Information provided
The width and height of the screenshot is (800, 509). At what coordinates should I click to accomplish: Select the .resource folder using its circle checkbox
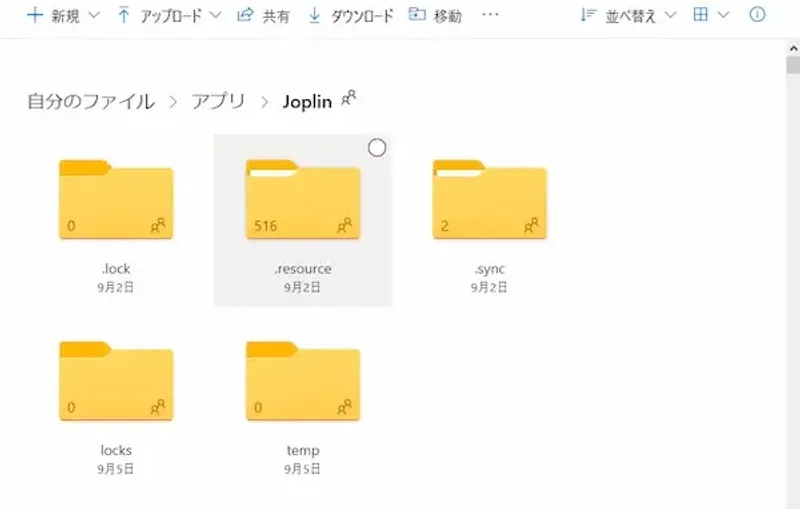377,148
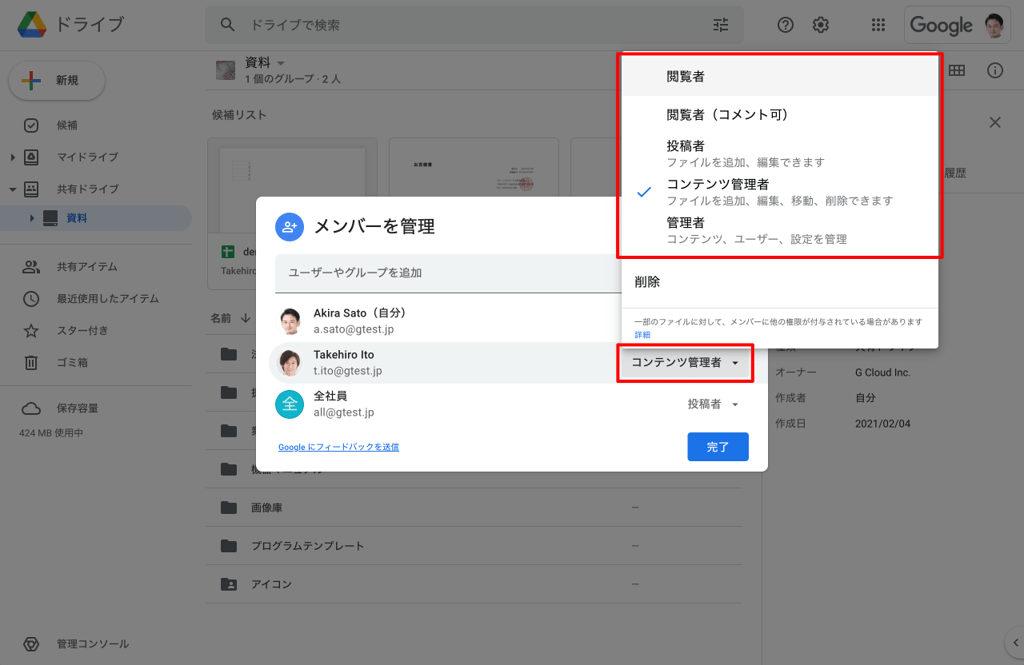Image resolution: width=1024 pixels, height=665 pixels.
Task: Open the settings gear icon
Action: point(821,25)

Your task
When you return the listing, keep each line exact and leave the pictures out.

Task response
The width and height of the screenshot is (800, 509). At what coordinates should I click to accomplish: Select the .resource folder using its circle checkbox
377,148
Image resolution: width=1024 pixels, height=665 pixels.
Task: Open the settings gear icon
Action: point(821,25)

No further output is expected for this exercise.